Ein Großteil des Plastikmülls im Ozean stammt vom Land. Der Wind trägt ihn
auf das Meer hinaus, wo er sich dann in bestimmten Gebieten mit günstiger
Strömung sammelt.

Das Ausmaß hatte die Forscher überrascht, da in der Region selbst kaum
Plastikmüll hinzukommt. Stattdessen transportieren aber Meeresströmungen die
Abfälle aus weiter südlich gelegenen Regionen in die Arktis: In allen
Weltmeeren existiert eine Art Müllkreisel, in dem Kunststoffabfälle vom
Festland lange Zeit "gefangen" sind und vom Salzwasser und der
Sonneneinstrahlung angegriffen und zerkleinert werden. Viele Meeresökologen
hatten allerdings gerätselt, wo ein Großteil der Verschmutzungen verbleibt:
Von den knapp 300 Millionen Tonnen Kunststoff, die mittlerweile jährlich
produziert werden, endet nur ein Teil auf Deponien oder in
Müllverbrennungsanlagen - eine gewichtige Menge landet in der Umwelt. Neben
der Tiefsee könnte daher auch die Arktis eine entsprechende Senke sein.

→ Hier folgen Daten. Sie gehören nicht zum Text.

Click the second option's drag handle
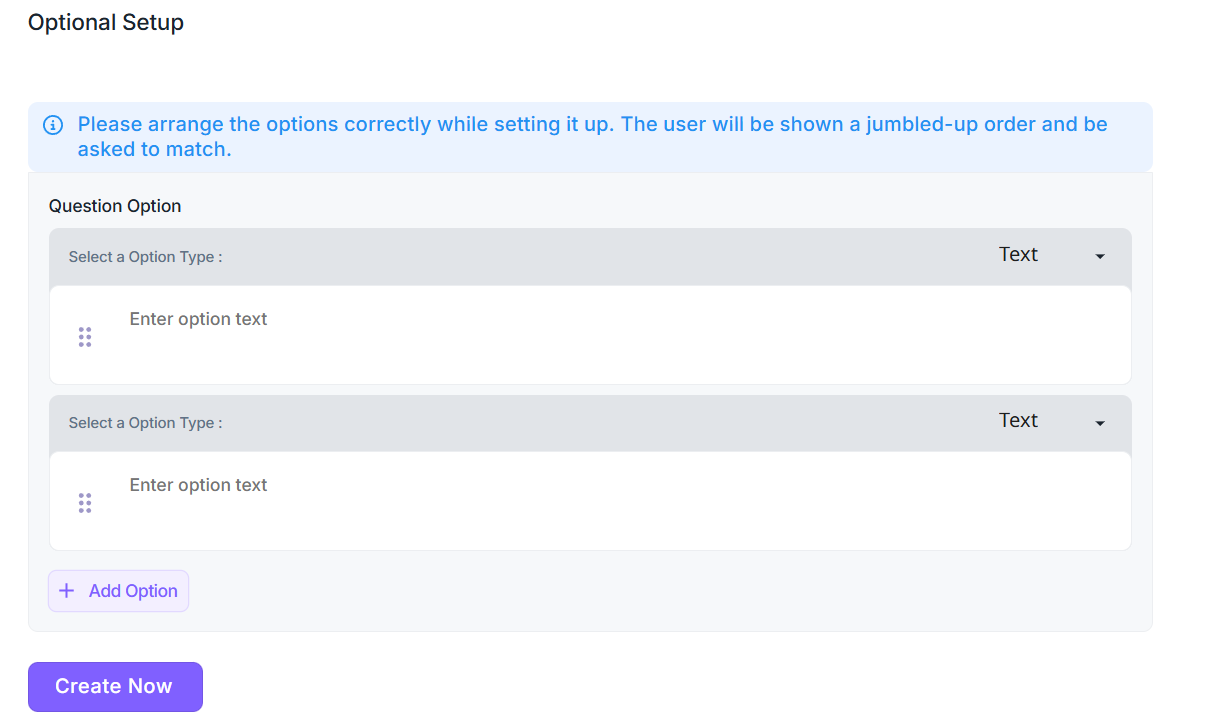Screen dimensions: 1215x718 85,503
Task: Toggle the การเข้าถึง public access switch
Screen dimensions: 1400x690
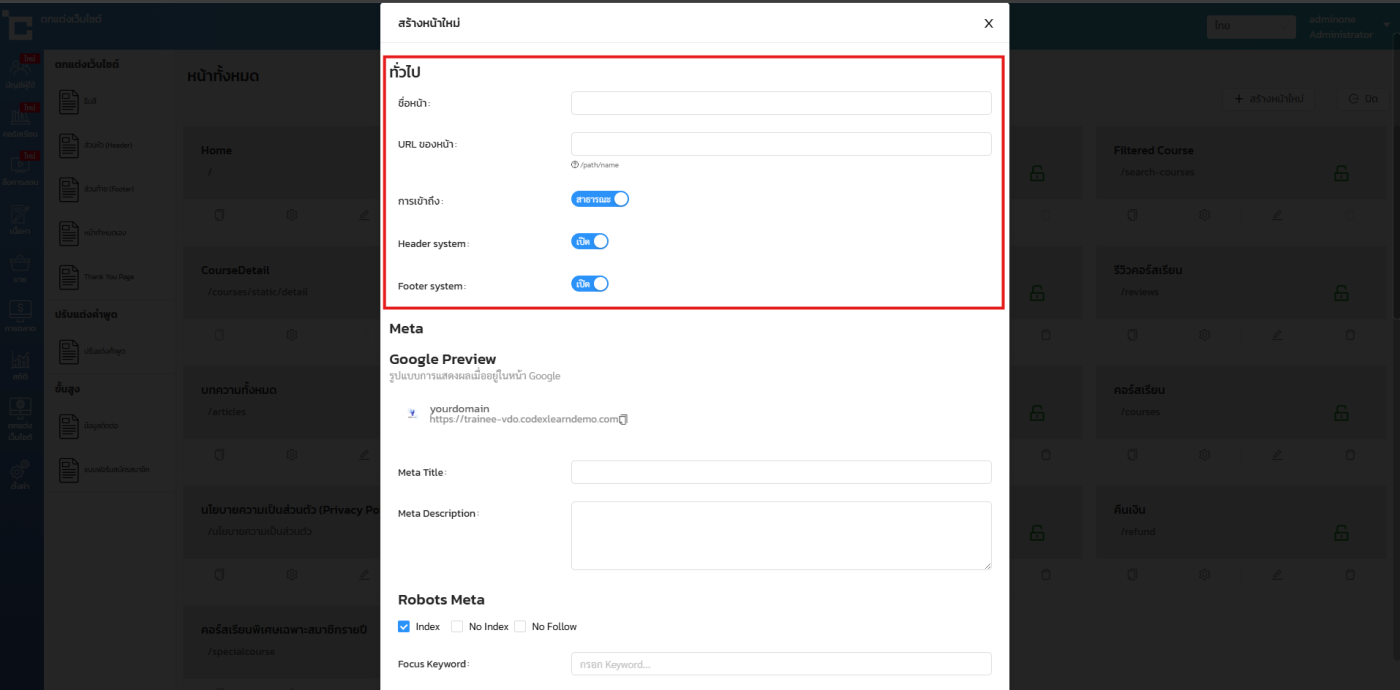Action: [600, 199]

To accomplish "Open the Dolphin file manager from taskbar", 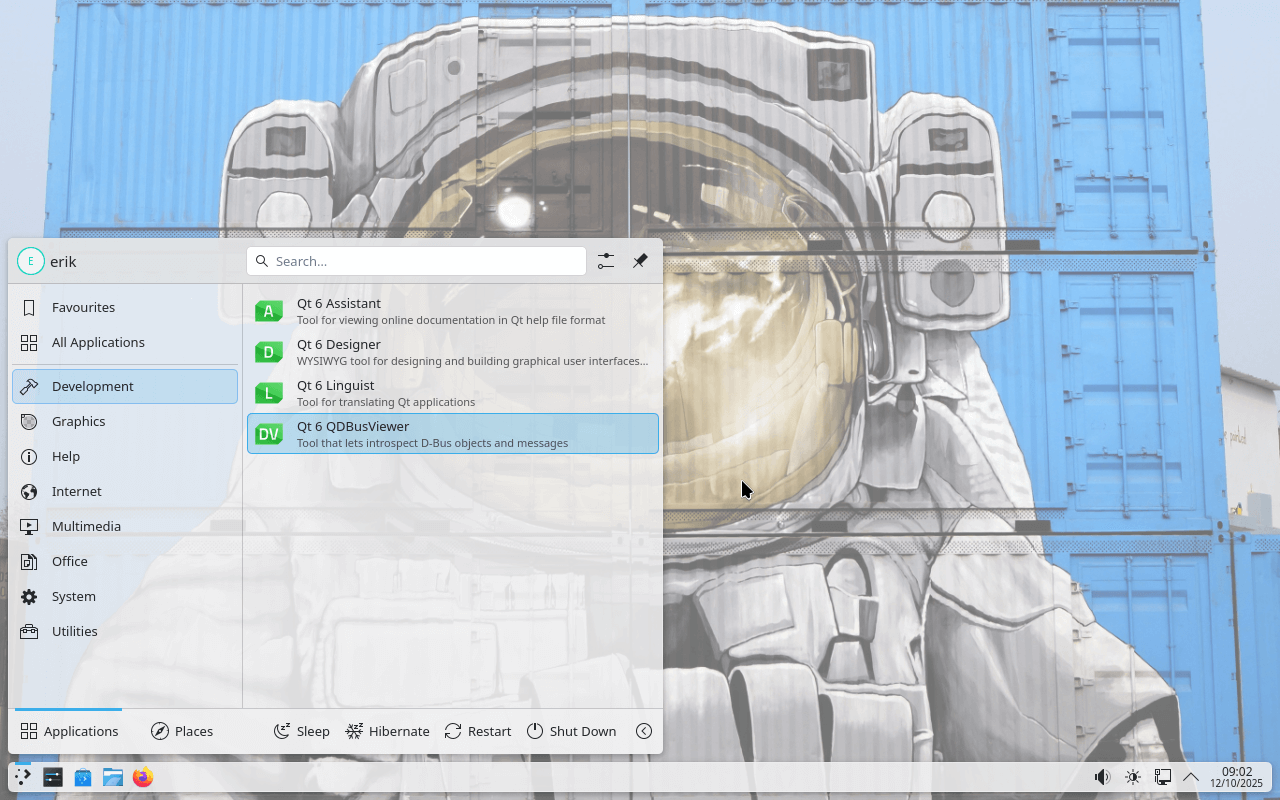I will [113, 777].
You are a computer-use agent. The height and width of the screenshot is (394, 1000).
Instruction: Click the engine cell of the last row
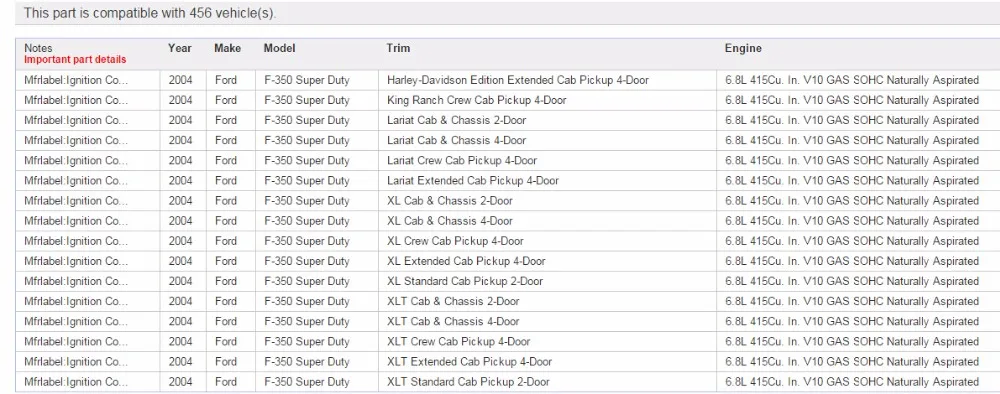851,382
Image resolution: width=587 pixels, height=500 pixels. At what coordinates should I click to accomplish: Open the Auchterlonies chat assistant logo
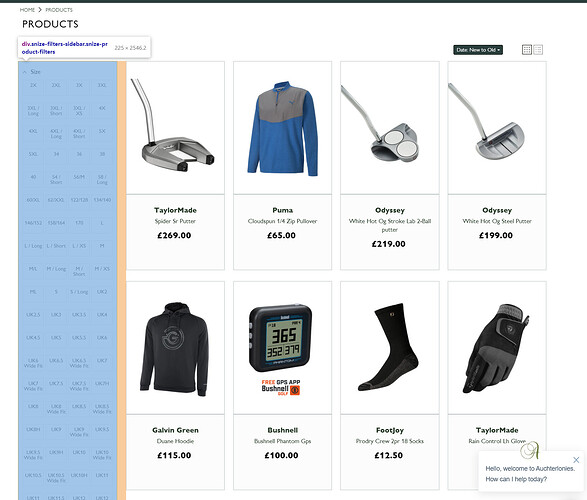coord(529,450)
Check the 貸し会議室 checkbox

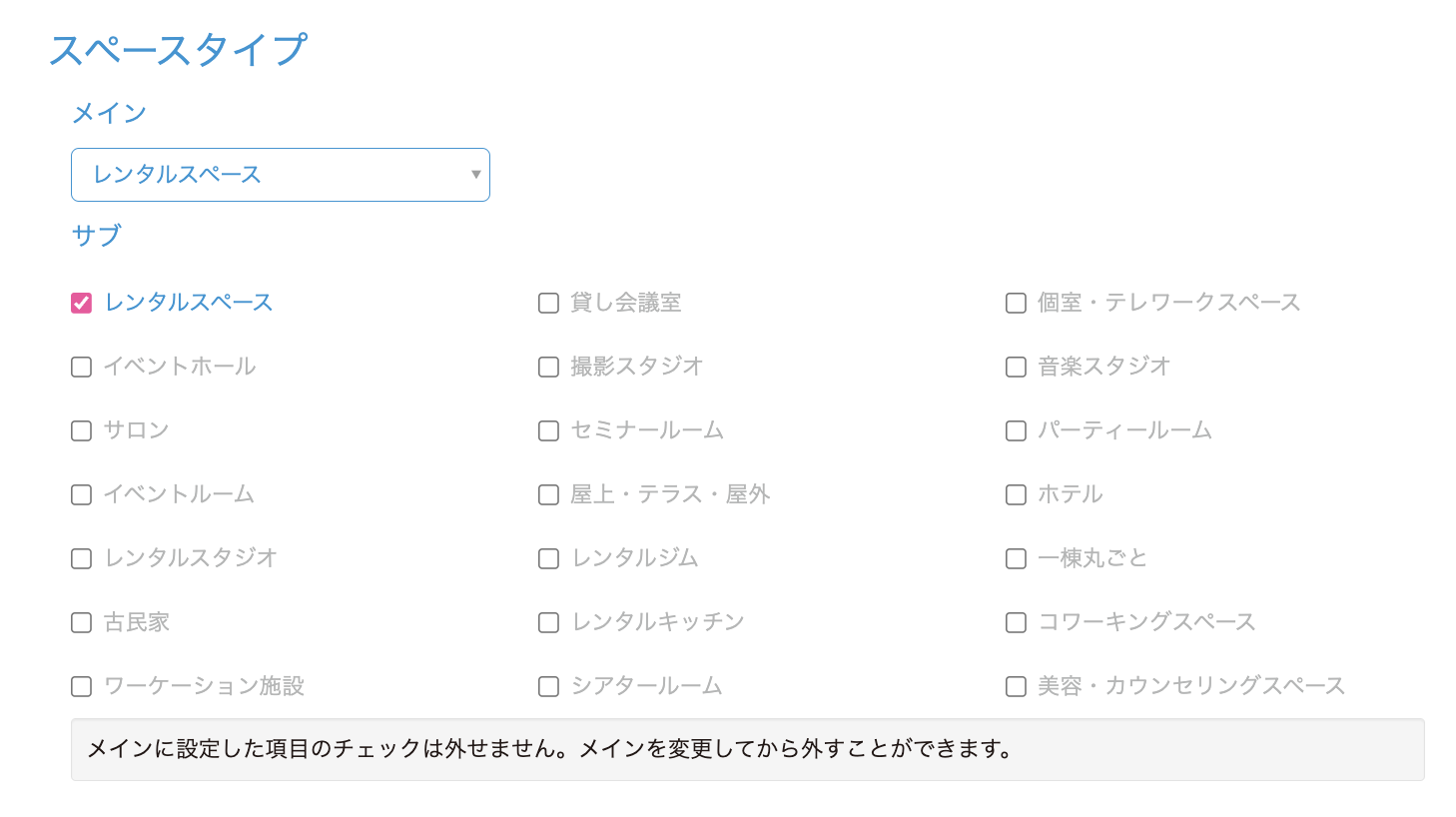[548, 303]
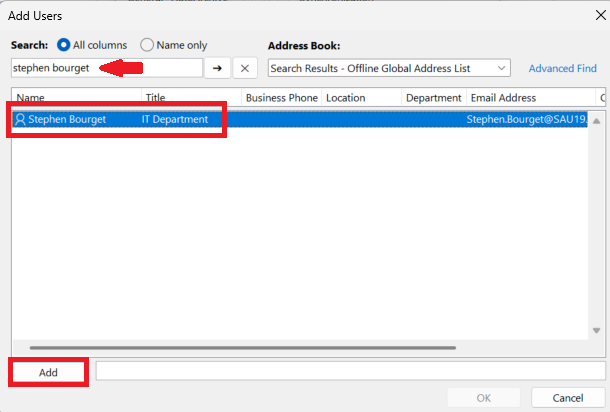610x412 pixels.
Task: Click the contact icon beside Stephen Bourget
Action: 20,120
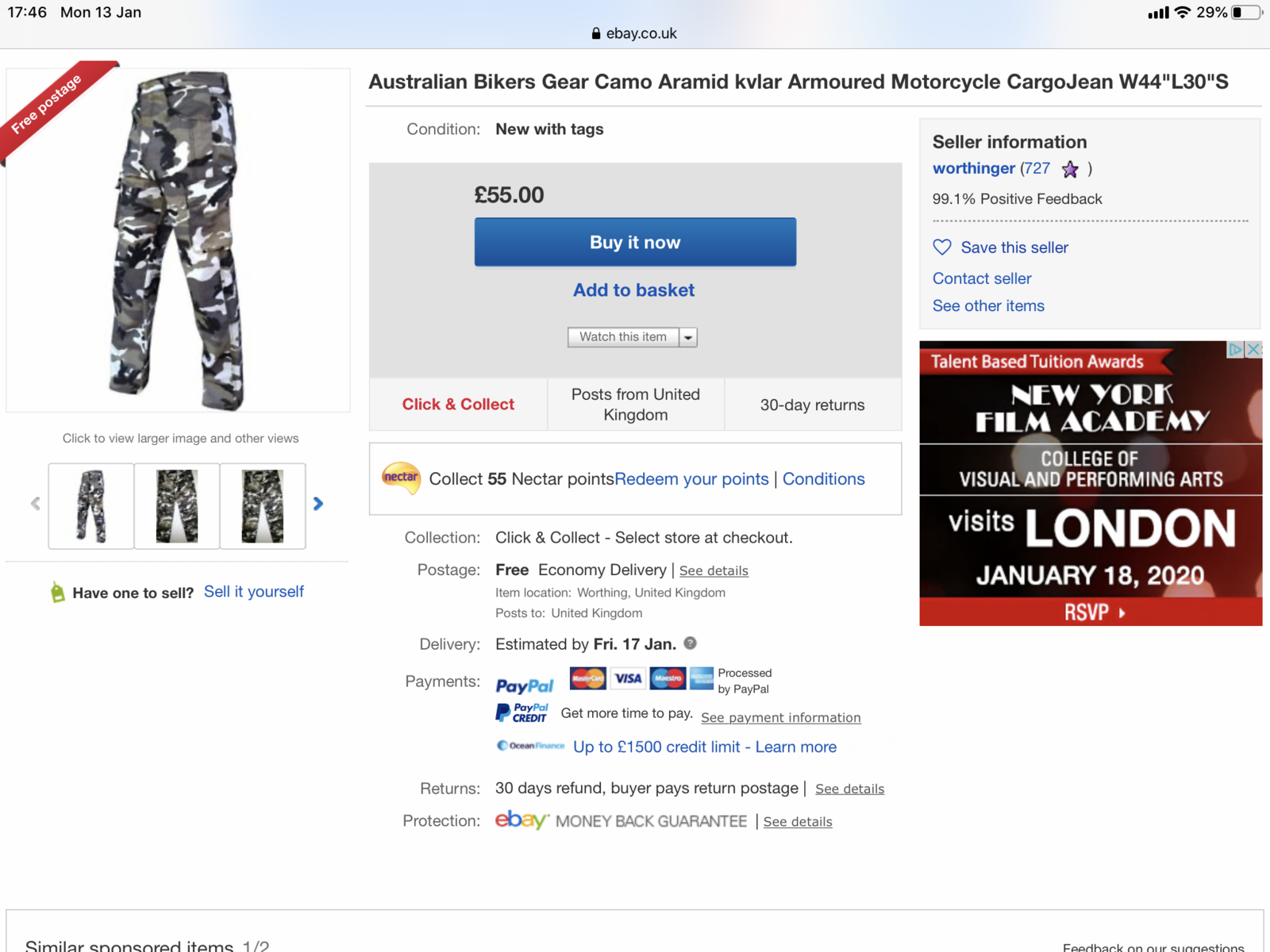Screen dimensions: 1270x952
Task: Add the item to basket
Action: coord(634,290)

Obbard und ihr Team hatten vier Eisbohrkerne aus der Arktis analysiert, die
sie während zweier Expeditionen 2005 und 2010 gezogen hatten: Sie schmolzen
das Eis, filterten das Wasser und sortierten händisch die aufgefangenen
Sedimente. Partikel, die von der Form und Farbe auf Kunststoffe schließen
ließen, wurden anschließend mit einem Infrarotspektrometer genauer bestimmt.
Mehr als die Hälfte der Überreste stammte aus Kunstseideprodukten, gefolgt
von Polyester und Nylon - sehr gebräuchlichen Werkstoffen. Im arktischen Eis
sind diese Abfälle zwar zeitweilig aus dem Verkehr gezogen, doch schwindet
die Meereisbedeckung in der Region kontinuierlich. Mehrjähriges und damit
sehr dauerhaftes, dickes Eis verliert zudem an Volumen, so dass die Partikel
mittlerweile wieder zunehmend in den biogeochemischen Kreislauf gelangen.
Die Forscher rechnen damit, dass dadurch in den nächsten Jahren Millionen
Tonnen Kunststoff erneut in die Umwelt gelangen. Das Plastikproblem erinnert
damit an Schadstoffe wie DDT und andere Substanzen, die mit Wind und
Meeresströmungen in die Region verfrachtet wurden, sich im Eis anreicherten
und nun erneut in die Nahrungskette gelangen.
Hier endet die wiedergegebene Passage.